No “Comédia MTV”, Adnet interpretava pastores com recorrência. Um deles era o do quadro “Fala Sonhando que Eu Te Escuto” que satirizava o “Fala Que Eu Te Escuto”, programa exibido desde 1998 pela RecordTV. Há algum comparativo entre esses dois universos? “A comparação vai ter por que era eu atuando. Eu trazia a minha carga crítica para isso, mas são contextos diferentes. Na MTV, eu fazia um esquete de alguns minutos e, agora, é um filme de cerca de 1h20. Na televisão, o esquete tinha um compromisso com a comédia, apenas. Em “Nas Ondas da Fé”, dramaturgia e comédia estão juntas. É uma construção complexa e cuidadosa”.

No longa, que estreia dia 12 de janeiro, Hickson (Marcelo Adnet) é um técnico de informática que trabalha com telemensagens, mas que tem como sonho tornar-se comunicador de um programa de rádio. Torna-se um, porém de uma rádio evangélica. Seu talento o faz conquitar o cargo de âncora carismático e querido pelos fiéis e é aí que residirá os conflitos tanto de seu personagem como o da sua esposa, Jéssica (Letícia Lima).  Lusa Silvestre, o roteirista, aponta que a jornada do personagem de Adnet é o que mais o agrada. “Hickson, de um homem comum é transformado em alguém importante”. Ainda sob o olhar do guionista, o barato do personagem reside no fato de ele se encontrar profissionalmente aos 33 anos. “Não temos obrigação de, aos 20 anos, saber qual a nossa profissão. É possível descobrir o seu talento depois, lá pra frente. A vida profissional não se encerra numa faculdade ou naquilo em que se está trabalhando atualmente”.

Marcelo Adnet fala sobre o desafio de não fazer um pastiche da fé em longa de Felipe Joffily (Foto: Peter Wrede/Divulgação)

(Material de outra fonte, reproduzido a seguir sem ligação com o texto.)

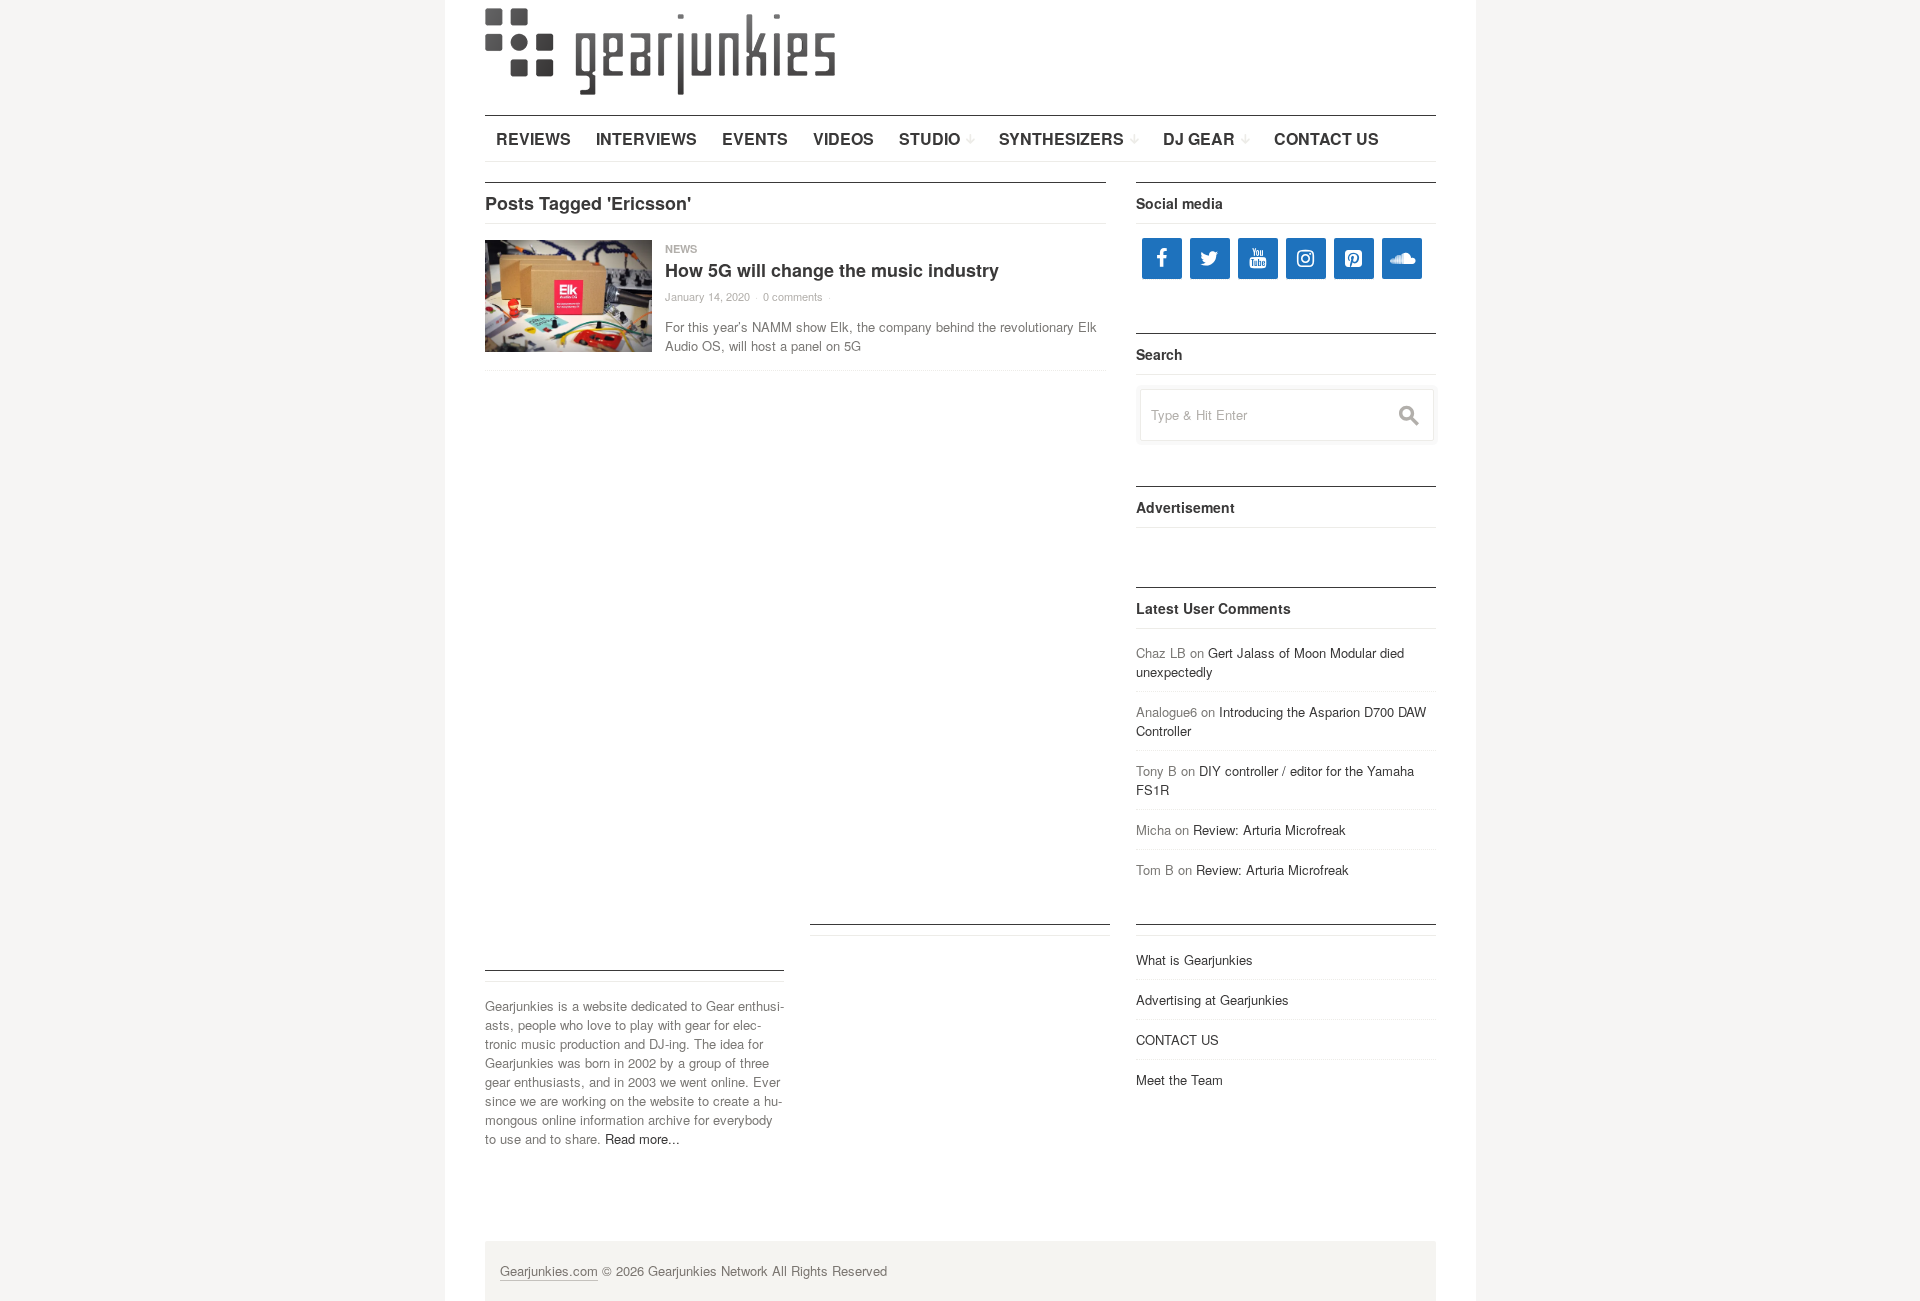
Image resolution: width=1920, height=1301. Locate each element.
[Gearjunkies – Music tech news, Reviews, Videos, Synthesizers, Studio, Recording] (660, 50)
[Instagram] (1306, 258)
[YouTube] (1258, 258)
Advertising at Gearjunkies (1212, 999)
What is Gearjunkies (1194, 959)
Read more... (642, 1138)
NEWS (681, 248)
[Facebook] (1162, 258)
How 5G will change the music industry (832, 270)
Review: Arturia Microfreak (1269, 829)
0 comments (793, 296)
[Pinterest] (1354, 258)
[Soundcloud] (1402, 258)
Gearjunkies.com (549, 1270)
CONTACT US (1177, 1039)
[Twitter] (1210, 258)
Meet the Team (1179, 1079)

Nas Ondas da Fé” foi majoritariamente gravado no bairro de Maria da Graça, no Rio de Janeiro, e algumas outras cenas foram rodadas no Méier. O longa retrata também o fato de que a família da personagem principal, ao enriquecer à custa da religião, abandona o subúrbio e migra para a Barra da Tijuca, território pra o qual costumam ir os “novos ricos”. Tal como objetiva não folclorizar a fé, o ator fala que houve entre o staff a ideia de não trazer um subúrbio clichê. “Tanto os protestantes como os suburbanos encaixam-se num universo múltiplo, pouco homogêneo e com características bastante diferentes. Entre os religiosos há um segmento mais simpático a outro, assim como há críticas entre um segmento e outro. Daí a importância do debate desse universo. Há uma grande ignorância das pessoas ao olhar tanto o subúrbio quando à religião protestante, quando estas são retratadas como algo inferior ou ultrapassado. O filme acaba mostrando para gente, indiretamente, que no subúrbio é absolutamente comum que se tenha a igreja como um fenômeno regional de bairro, e que apoia aquela comunidade, e dá a ela um espaço de convivência, de aceitação”. No filme não fazemos uma crítica à instituição, mas aos homens. O produtor, Augusto Casé, reitera esta opinião quando diz que seu objetivo e o da equipe é de “não marginalizar esse universo” ou seja, não caricaturar a religião.

Marcelo Adnet vive um locutor de rádio. Ator chegou tentar ser um mas foi reprovado no teste (Foto: Divulgação)

Enquanto falava sobre o filme, Adnet confidenciou-nos que, tal como seu personagem, ele também é apaixonado pelo rádio. Tanto que fez teste para ser locutor da Rádio Globo do Rio, para o qual não fora aprovado. “O rádio é muito importante e poderoso no Brasil mais interiorano e profundo. Revela grandes comunicadores, extremamente populares que começam ali e atingem um público imenso. Há quem ainda o considere como decadente, mas ele funciona. É uma máquina. A televisão não matou o rádio, o rádio não matou o jornal. Está todo mundo coexistindo”, finaliza.